» The data
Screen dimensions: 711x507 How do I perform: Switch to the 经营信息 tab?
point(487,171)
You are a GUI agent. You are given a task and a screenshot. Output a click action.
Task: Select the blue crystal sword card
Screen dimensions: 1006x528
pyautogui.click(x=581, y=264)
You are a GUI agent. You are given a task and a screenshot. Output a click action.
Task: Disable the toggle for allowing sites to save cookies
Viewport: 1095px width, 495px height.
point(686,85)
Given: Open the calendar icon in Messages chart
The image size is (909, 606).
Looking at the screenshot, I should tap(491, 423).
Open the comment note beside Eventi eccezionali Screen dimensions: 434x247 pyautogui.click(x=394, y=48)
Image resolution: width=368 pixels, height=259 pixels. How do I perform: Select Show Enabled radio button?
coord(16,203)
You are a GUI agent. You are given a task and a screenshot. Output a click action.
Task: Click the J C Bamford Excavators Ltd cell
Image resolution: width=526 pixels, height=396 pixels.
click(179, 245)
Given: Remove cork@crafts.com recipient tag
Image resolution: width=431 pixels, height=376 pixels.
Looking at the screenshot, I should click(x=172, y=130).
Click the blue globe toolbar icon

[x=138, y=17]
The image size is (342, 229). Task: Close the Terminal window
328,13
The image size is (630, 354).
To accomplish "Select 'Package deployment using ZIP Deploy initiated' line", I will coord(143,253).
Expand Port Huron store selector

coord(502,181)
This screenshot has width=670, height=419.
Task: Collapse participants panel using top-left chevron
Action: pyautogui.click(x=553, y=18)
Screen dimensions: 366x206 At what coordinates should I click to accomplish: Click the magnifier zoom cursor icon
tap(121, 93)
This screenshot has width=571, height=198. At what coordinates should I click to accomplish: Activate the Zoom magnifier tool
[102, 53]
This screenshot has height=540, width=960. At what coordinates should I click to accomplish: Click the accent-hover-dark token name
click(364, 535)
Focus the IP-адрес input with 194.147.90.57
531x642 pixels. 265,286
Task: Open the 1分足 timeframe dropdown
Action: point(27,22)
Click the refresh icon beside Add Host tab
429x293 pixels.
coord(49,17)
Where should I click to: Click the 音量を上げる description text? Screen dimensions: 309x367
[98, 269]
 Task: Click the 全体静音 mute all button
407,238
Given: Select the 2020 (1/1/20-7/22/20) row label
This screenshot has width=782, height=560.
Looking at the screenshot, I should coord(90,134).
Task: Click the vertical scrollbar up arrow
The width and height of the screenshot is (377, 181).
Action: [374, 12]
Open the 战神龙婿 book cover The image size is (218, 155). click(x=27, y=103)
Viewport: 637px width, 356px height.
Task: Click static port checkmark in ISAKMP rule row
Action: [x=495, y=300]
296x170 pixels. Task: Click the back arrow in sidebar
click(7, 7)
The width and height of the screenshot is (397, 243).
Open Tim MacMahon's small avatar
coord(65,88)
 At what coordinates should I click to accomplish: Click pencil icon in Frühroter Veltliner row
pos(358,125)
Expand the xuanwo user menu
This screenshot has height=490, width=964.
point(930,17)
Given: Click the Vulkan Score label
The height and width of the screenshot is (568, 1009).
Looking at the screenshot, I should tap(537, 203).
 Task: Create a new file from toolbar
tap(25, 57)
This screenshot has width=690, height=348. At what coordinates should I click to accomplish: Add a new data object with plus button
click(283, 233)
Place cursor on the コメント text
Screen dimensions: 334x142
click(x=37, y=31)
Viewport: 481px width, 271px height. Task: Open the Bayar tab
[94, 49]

» Action item
From the material above, copy every line that has the word "beside" in it.

» Answer space
Open the comment note beside Eventi eccezionali Screen dimensions: 434x247 pyautogui.click(x=394, y=48)
Click the refresh icon beside Add Host tab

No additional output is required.